### Given data

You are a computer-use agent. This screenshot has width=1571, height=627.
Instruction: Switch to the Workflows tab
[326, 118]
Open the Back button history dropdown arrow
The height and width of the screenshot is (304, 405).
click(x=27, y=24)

######

Work to be completed → The answer is the full set of records above, repeated exactly.

Completed exercise →
You are a computer-use agent. This screenshot has width=1571, height=627.
Instruction: Switch to the Workflows tab
[326, 118]
Open the Back button history dropdown arrow
The height and width of the screenshot is (304, 405).
click(x=27, y=24)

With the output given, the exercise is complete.